Mountain range in Italy

The Fiemme Mountains, sometimes also the Fleimstal Alps (Fleimstaler Alpen) or Fiemme Dolomites (Dolomiti di Fiemme), are a mountain range of the Southern Limestone Alps in the Italian region of Trentino-South Tyrol. The range was named after the Fiemme Valley (Italian: Val di Fiemme; German: Fleimstal).

It is located between the Sarntal Alps, the Dolomites, the Vicentine Alps, the Garda Mountains, the Brenta and the Nonsberg Group.
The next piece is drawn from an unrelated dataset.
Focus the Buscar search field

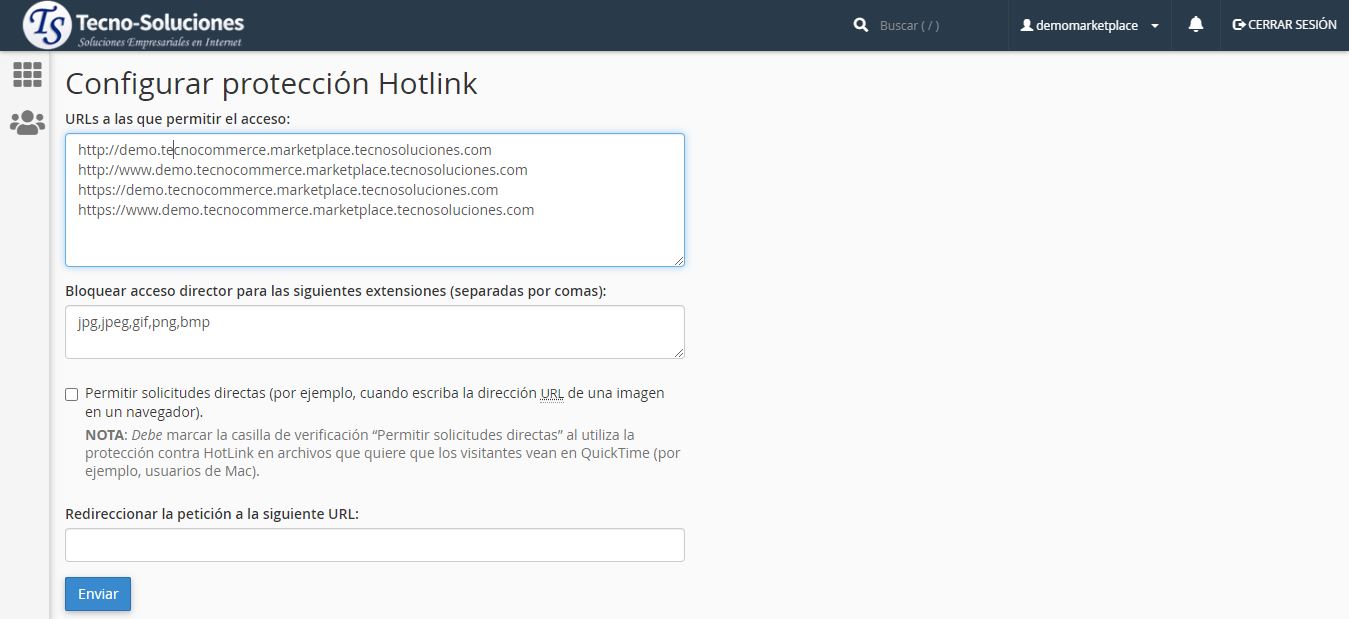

In the Alpine Club classification of the Eastern Alps (AVE) of 1984, the Fiemme Mountains are bounded as follows: the northern end is formed by the town of Bolzano from where the boundary continues southeast along the Eggental valley, over the Zanggenjoch and Satteljoch passes to Predazzo. Next it runs through Paneveggio and over the Rolle Pass into the Cismon Valley as far as Mezzano. It then crosses the Góbbera and Brocon Passes to Pieve Tesino and Strigno into the Sugana Valley. Finally it runs along the Mocheni Valley to Trento, from where follows the Etschtal valley once again to Bolzano.

In the South Tyrolean part of the Fiemme Mountains is the Trudner Horn Nature Park.